Isolation of Ventricular Cardiomyocytes

Ventricular cardiomyocytes were isolated from adult male Sprague-Dawley rats as described previously [19] but with omission of heparin whilst administering terminal anaesthesia with pentobarbital sodium (55 mg/kg) injected i.p. After isolation, cells were cultured in M199 (invitrogen) supplemented with creatine (5 mM), carnitine (2 mM) and taurine (5 mM) and streptomycin/penicillin. Cell isolations yielding > 20% death after 18 h under basal conditions were not used.

Doxorubicin Treatment and Simulated Ischaemic Preconditioning

Cells were preconditioned by exposing them to hypoxia for 30 min in a buffer simulating tissue ischaemia, followed by 10 min reoxygenation in a buffer simulating reperfusion, prior to exposure to doxorubicin. Hypoxia was induced in an airtight hypoxic chamber using a buffer containing 127.8 mM NaCl, 14.8 mM KCl, 1.2 mM KH2PO4, 1.2 mM MgSO4, 2.2 mM NaHCO3, 1.0 mM CaCl2 and 10 mM sodium-lactate. The buffer was gassed with 95% N2/5% CO2 immediately before use and the pH was adjusted to 6.4 at 37 °C. Reoxygenation was carried out in a normoxic buffer containing 10 mM glucose, 118 mM NaCl, 1.2 mM KH2PO4, 1.2 mM MgSO4, 22 mM NaHCO3 and 1.0 mM CaCl2, gassed with carbogen and the pH adjusted at 37 °C to pH 7.4 before use [20]. Preconditioned cardiomyocytes were incubated with the indicated concentrations of doxorubicin for 18 h. Control (non-preconditioned) cardiomyocytes were incubated in normoxic buffer for 40 min before replacing the buffer with M199 containing doxorubicin. HeLa cells were treated similarly but using a concentration of 2 μM doxorubicin since they are innately more sensitive to doxorubicin.

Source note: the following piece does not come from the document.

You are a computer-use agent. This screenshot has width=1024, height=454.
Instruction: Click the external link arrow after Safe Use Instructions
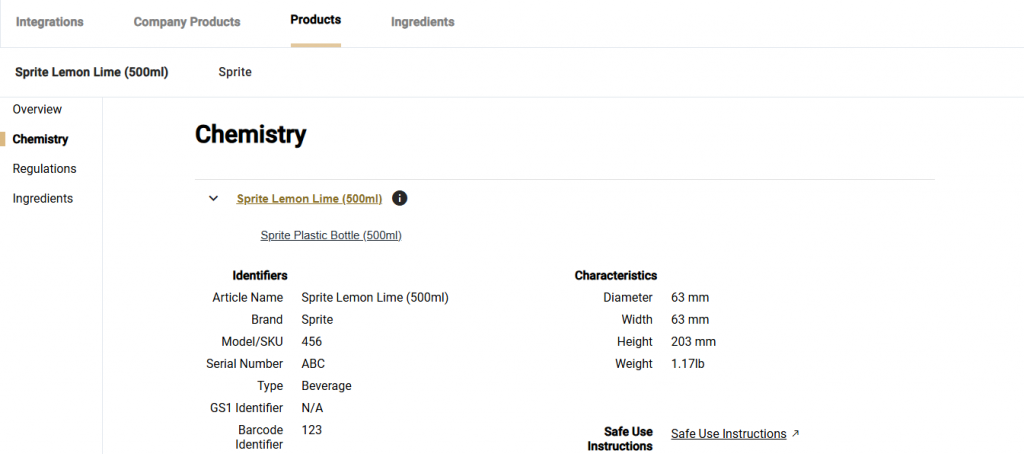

To investigate the components of the RISK pathway, cardiomyocytes were subjected to sIPC and doxorubicin in the presence of 10 μM LY294002 (Sigma Aldrich) to inhibit PI3K/Akt pathway, or 30 μM PD98059 (Sigma Aldrich) to inhibit MAPK/ERK1/2, respectively.

Western Blot Analyses

Cells were lysed by boiling in SDS-PAGE sample loading buffer (1% SDS, 10% glycerol, 10 mM Tris-Cl, pH 6.8, 1 mM EDTA). As positive control for Akt phosphorylation, cardiomyocytes were treated with 100 nM insulin. The samples were resolved by SDS-PAGE in 10% acrylamide gel. Phosphorylated and non-phosphorylated Akt was compared to the content of the housekeeping protein glyceraldehyde 3-phosphate dehydrogenase (GAPDH). To evaluate phosphorylation status of MAPK/ ERK1/2, phosphorylated and non-phosphorylated ERK1/2 was compared to the content of the housekeeping protein alpha-tubulin.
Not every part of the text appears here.